What is the production of nature? Examples?

“Production of nature” is the idea that nature (our biophysical world) itself is made and re-made by capitalism through:

1) Commodification – transformation of nature, resources, environmental objects into something that can be traded 

2) Consumption – those transformed objects devoured by society. 

In this view, there is no such thing as pristine, untouched nature, separate from capitalist relations of production and consumption.

E.g.: GMOs, oil extraction in the amazon basin and alaskan arctic

400

What is "moral extensionism"?

Influence of Aldo Leopold’s thinking

Moral extensionism – an expansion of our ethical guidance to extend beyond humans to include land, plants, animals(communities), and see ourselves as part of a connected web of life. 

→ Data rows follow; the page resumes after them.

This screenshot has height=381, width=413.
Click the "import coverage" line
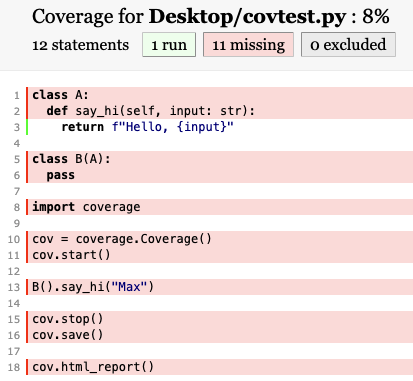click(x=220, y=207)
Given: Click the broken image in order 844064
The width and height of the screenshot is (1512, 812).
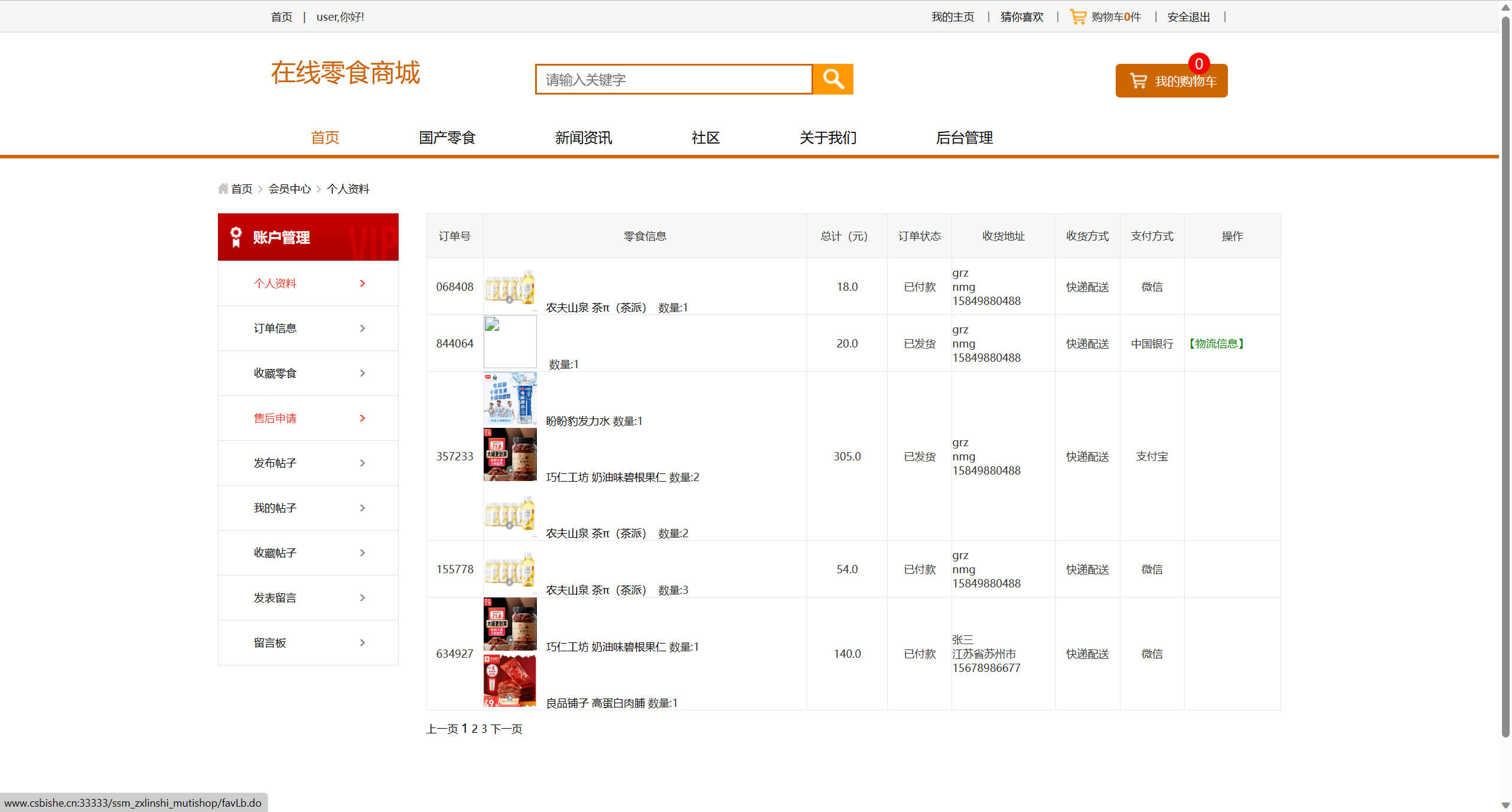Looking at the screenshot, I should click(510, 342).
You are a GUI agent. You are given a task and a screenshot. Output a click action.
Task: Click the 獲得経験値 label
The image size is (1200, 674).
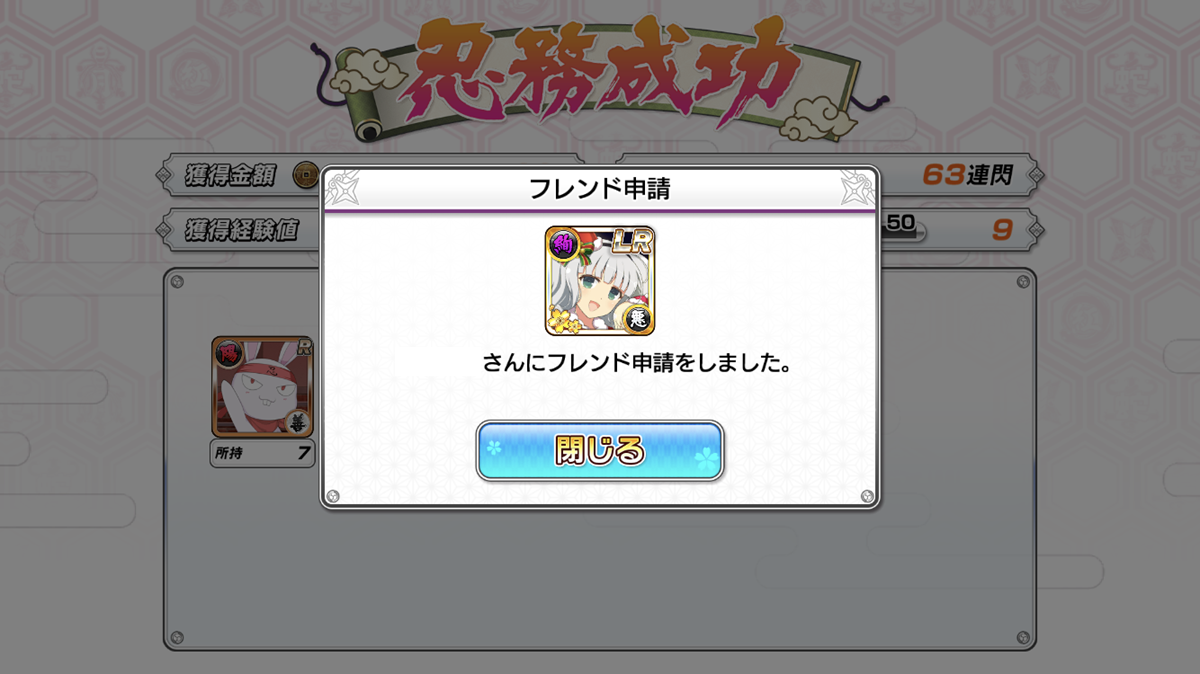(x=241, y=230)
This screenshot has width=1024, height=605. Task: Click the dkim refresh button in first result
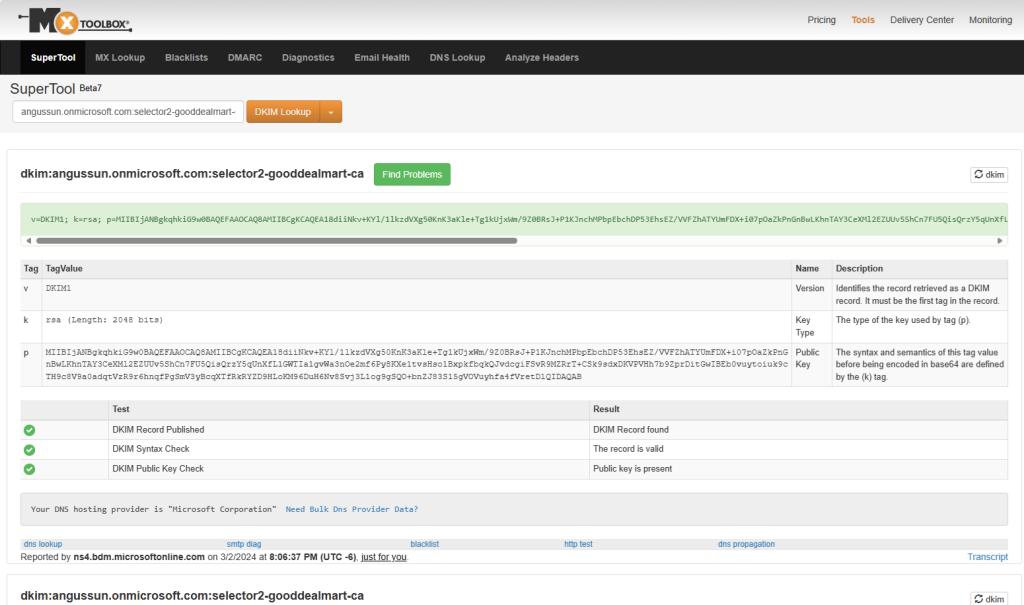click(989, 175)
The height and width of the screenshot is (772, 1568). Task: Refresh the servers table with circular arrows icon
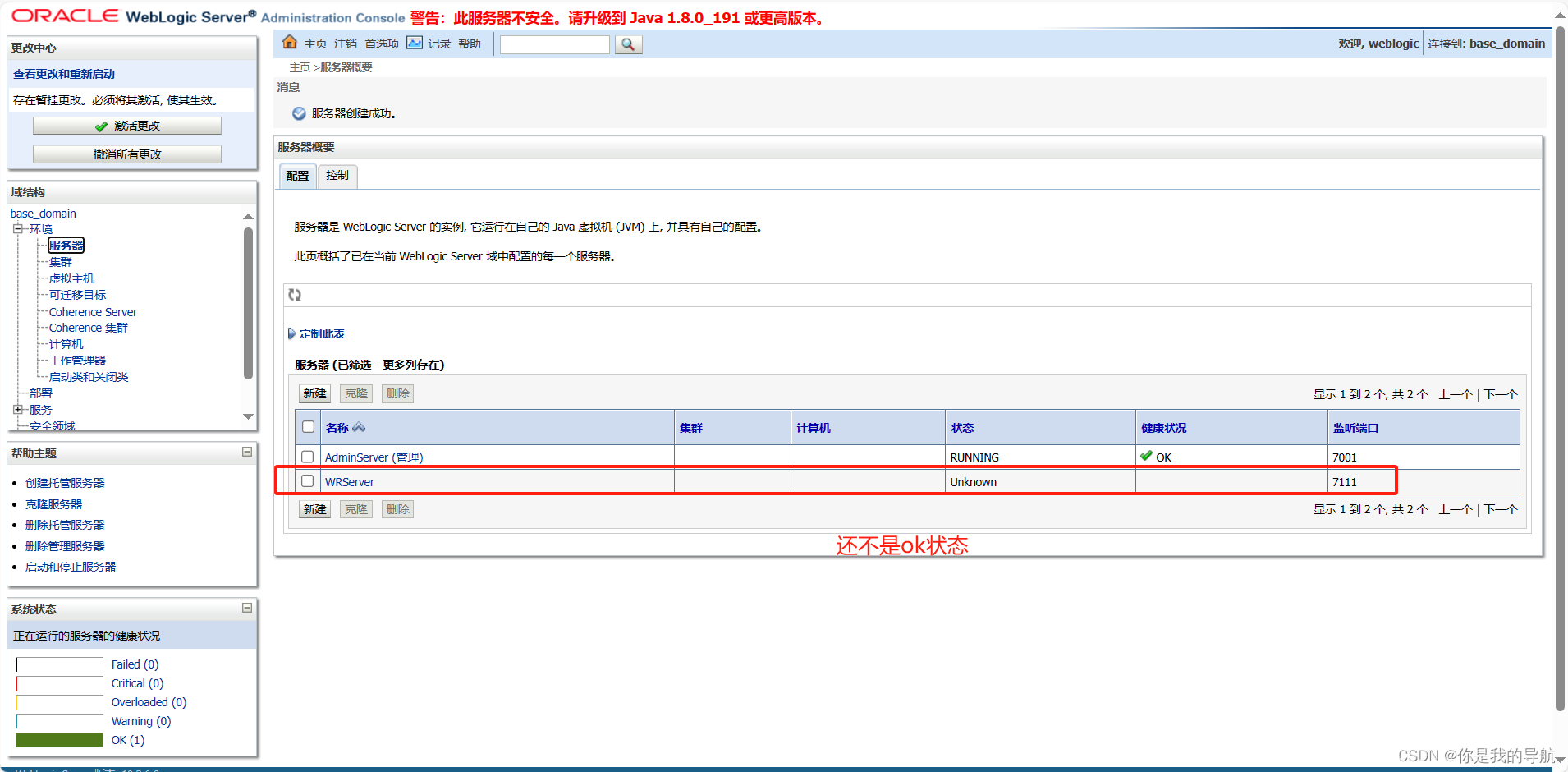point(295,295)
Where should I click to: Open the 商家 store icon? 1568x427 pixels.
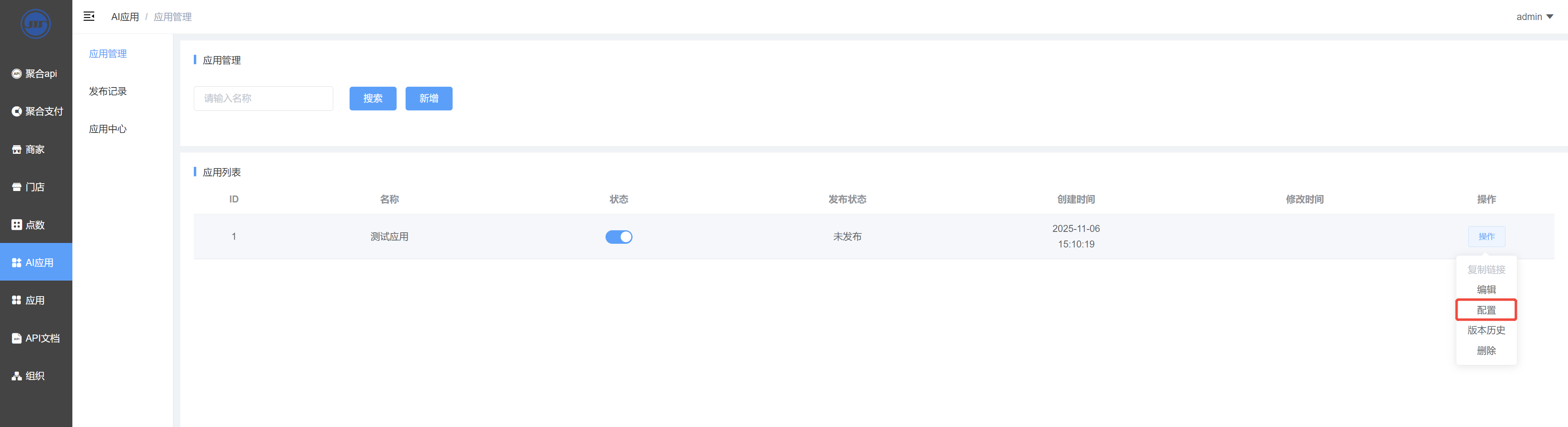[x=16, y=149]
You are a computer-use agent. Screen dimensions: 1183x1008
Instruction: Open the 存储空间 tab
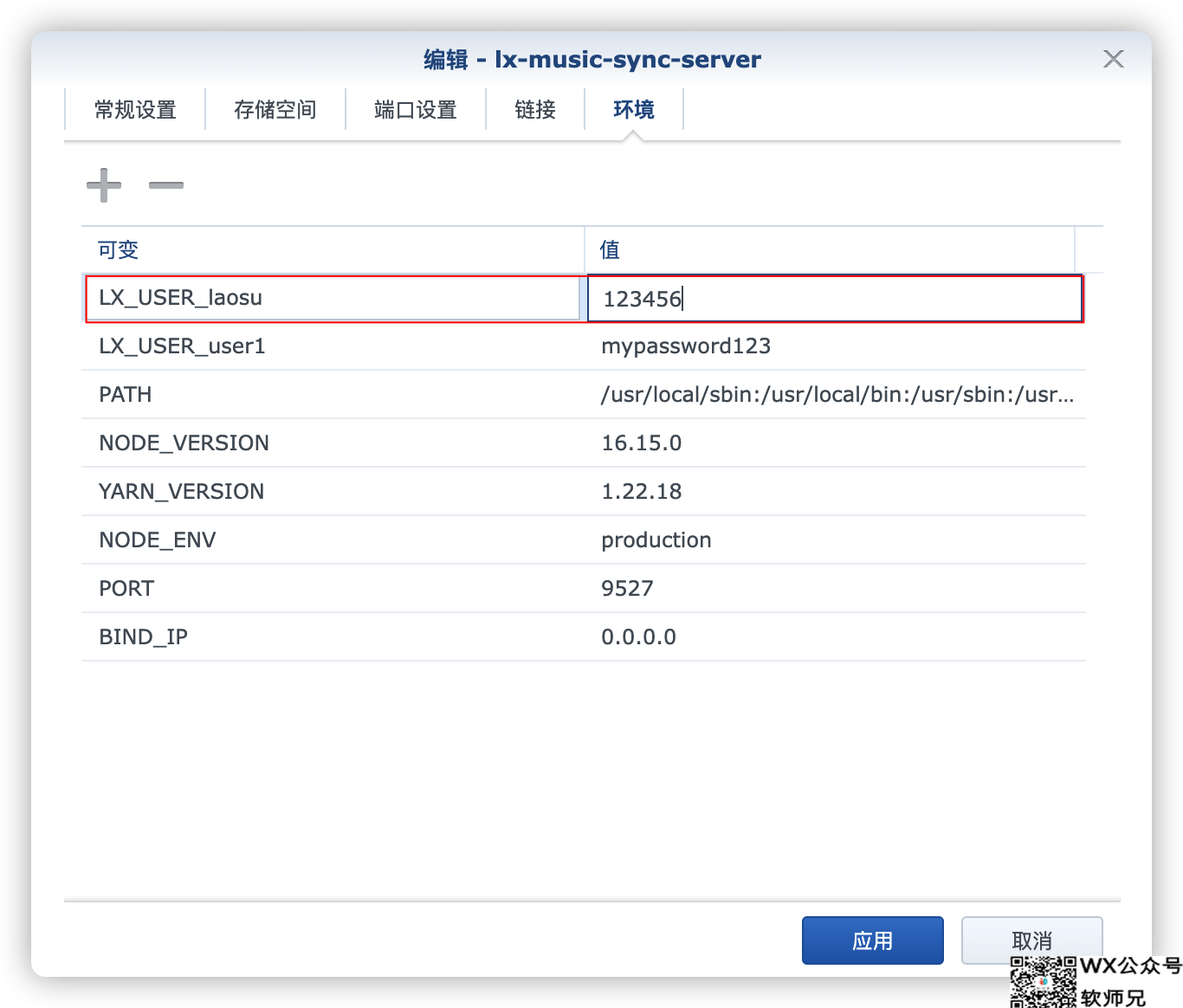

Ecocentric ethic – ecological concerns should be considered along with human concerns together. “integrity” of a biotic community – ecosystem can take precedence. 

Ecosystem health should be the moral compass informing how we use or preserve nature. (This is the key idea behind ecological economics)

400

What was redlining? 

Federal policy in the 1930s to increase home ownership by facilitatingmortgage lending.

Involved over 200 color-coded maps of cities all over the US, that rated neighborhoods by loan “risk.” Areas in red were seen as "hazardous" and financial services were withheld from these neighborhoods.

The codes were both implicitly and explicitly based on race, class, as well as immigrant status, or religion (Jewish singled out for identification in some cities).